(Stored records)
##########

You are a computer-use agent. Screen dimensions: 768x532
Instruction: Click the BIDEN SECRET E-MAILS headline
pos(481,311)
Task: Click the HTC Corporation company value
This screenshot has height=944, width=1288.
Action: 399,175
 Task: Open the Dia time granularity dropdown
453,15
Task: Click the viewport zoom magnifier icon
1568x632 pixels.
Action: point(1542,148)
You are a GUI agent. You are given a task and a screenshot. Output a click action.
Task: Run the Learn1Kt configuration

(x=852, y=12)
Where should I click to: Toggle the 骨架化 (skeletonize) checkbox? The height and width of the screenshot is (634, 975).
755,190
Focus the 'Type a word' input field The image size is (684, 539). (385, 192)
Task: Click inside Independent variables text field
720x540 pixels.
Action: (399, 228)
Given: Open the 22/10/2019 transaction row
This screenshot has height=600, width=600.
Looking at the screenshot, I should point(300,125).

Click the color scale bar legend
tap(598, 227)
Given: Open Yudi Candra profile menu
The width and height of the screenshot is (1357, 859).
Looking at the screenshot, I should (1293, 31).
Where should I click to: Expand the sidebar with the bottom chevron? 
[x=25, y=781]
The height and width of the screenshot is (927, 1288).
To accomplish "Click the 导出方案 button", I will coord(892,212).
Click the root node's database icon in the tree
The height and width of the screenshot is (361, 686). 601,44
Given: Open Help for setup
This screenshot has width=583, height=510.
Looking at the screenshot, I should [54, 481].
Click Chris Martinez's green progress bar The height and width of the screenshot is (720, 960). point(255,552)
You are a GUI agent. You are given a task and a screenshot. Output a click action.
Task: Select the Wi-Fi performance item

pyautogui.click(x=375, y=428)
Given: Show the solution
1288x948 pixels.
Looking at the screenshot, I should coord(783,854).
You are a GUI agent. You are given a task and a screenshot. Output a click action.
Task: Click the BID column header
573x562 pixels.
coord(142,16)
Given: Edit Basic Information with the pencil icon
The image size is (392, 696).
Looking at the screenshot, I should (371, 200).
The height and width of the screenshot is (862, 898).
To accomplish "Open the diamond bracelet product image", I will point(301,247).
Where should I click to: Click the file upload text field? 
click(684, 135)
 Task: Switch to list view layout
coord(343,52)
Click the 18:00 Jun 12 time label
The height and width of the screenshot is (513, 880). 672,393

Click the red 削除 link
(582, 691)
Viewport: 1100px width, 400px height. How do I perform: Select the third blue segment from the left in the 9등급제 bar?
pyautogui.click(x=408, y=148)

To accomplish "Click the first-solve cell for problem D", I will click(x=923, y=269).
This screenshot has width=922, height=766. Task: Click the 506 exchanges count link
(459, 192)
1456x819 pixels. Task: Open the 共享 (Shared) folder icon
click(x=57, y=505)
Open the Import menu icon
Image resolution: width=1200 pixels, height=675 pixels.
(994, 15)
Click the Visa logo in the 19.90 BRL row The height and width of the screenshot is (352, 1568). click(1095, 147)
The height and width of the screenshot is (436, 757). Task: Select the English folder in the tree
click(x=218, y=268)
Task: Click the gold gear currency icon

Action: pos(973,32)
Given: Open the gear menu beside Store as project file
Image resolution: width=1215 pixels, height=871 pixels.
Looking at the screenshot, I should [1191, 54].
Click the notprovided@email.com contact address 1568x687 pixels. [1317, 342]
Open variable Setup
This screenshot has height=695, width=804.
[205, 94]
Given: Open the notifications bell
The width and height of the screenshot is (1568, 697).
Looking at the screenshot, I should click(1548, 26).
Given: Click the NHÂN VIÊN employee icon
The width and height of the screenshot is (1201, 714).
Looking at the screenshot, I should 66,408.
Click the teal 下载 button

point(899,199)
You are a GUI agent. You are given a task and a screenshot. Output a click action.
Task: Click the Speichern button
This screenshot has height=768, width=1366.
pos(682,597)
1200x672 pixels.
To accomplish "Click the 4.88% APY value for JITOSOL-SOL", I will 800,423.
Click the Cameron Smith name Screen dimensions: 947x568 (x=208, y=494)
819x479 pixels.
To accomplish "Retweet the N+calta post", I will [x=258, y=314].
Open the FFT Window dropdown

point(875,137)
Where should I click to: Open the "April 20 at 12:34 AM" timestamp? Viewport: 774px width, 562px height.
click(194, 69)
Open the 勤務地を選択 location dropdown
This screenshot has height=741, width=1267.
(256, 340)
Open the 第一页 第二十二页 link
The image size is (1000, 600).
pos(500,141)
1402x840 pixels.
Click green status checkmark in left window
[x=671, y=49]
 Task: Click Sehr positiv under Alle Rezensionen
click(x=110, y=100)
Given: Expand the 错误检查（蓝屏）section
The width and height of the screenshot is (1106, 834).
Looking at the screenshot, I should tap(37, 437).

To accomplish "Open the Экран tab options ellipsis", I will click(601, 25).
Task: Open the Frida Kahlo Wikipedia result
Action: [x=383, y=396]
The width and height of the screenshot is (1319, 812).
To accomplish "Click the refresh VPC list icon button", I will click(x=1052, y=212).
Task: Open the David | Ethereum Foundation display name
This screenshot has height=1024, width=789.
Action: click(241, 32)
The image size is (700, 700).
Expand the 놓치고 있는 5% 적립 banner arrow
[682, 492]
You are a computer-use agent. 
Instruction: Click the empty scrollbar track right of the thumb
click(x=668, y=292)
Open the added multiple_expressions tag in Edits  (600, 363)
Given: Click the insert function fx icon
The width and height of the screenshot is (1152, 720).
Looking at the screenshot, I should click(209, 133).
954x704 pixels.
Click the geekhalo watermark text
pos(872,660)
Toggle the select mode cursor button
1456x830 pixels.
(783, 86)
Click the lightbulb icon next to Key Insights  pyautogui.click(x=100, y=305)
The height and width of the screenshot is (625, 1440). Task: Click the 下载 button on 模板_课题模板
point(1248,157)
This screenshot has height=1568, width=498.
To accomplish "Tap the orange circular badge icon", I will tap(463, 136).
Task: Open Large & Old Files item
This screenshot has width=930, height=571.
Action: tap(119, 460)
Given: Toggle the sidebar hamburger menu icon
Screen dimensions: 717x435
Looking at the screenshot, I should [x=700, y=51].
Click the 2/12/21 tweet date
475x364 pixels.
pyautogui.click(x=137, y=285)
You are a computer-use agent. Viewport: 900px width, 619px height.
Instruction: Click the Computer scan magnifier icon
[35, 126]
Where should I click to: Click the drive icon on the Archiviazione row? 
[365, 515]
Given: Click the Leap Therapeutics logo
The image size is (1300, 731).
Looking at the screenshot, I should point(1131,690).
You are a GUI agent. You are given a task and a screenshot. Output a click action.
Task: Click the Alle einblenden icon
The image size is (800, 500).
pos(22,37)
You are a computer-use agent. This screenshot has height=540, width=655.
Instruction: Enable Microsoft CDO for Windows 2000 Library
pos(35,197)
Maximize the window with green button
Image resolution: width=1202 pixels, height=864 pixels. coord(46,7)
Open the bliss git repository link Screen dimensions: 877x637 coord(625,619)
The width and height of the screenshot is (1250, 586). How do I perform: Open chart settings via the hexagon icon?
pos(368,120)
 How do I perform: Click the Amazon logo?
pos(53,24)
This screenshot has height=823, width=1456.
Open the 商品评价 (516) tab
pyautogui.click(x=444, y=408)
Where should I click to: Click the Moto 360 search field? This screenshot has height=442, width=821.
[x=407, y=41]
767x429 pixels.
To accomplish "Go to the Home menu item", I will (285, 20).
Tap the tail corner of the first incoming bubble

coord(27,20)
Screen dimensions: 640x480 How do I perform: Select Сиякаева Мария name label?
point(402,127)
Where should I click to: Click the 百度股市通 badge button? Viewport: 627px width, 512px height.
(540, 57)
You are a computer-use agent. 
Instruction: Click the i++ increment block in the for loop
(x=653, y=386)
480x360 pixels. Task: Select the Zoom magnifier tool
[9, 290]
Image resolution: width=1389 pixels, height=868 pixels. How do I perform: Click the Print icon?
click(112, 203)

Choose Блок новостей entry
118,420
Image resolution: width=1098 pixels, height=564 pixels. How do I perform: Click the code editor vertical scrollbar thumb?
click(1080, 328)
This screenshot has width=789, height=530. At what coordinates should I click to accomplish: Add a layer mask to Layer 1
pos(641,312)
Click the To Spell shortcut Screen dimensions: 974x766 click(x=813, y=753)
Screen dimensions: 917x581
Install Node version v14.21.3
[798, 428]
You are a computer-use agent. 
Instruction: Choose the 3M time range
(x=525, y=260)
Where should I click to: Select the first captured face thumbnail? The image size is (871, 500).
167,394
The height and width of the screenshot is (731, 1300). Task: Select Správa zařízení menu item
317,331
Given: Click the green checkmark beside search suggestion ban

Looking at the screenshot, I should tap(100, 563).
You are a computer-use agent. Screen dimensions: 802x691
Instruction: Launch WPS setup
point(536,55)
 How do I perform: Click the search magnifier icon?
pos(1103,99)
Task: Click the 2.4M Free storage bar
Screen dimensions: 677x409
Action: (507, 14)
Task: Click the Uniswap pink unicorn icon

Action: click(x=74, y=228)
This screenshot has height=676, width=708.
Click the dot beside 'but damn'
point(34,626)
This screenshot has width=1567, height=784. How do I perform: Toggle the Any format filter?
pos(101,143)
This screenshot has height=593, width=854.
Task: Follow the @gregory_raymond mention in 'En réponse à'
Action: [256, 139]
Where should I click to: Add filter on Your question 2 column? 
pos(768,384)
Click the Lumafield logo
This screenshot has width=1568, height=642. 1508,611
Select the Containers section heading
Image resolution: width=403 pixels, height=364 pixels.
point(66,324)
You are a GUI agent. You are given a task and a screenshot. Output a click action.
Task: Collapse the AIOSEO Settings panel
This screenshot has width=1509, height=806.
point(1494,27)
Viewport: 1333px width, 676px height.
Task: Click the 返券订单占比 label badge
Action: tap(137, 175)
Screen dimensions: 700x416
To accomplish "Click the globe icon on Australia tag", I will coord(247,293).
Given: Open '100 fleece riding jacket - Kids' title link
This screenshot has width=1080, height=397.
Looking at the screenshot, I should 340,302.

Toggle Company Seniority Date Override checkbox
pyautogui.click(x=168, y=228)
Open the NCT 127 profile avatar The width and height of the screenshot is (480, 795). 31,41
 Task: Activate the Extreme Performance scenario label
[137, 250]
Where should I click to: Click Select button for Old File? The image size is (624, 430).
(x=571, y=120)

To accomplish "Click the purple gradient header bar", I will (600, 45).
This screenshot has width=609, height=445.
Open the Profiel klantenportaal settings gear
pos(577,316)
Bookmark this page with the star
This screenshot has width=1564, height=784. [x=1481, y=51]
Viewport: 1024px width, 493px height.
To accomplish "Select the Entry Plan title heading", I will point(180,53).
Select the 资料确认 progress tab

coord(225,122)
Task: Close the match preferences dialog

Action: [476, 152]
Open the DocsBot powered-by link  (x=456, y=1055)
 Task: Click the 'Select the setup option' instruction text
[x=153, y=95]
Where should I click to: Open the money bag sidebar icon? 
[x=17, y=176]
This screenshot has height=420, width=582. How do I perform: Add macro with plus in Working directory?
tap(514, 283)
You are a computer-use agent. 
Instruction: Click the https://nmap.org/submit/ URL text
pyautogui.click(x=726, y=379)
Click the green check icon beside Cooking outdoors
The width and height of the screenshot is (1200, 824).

##########

Report every line above that has the string "title" in it.

ANSWER BELOW –
Given: Open '100 fleece riding jacket - Kids' title link
To accomplish "Select the Entry Plan title heading", I will point(180,53).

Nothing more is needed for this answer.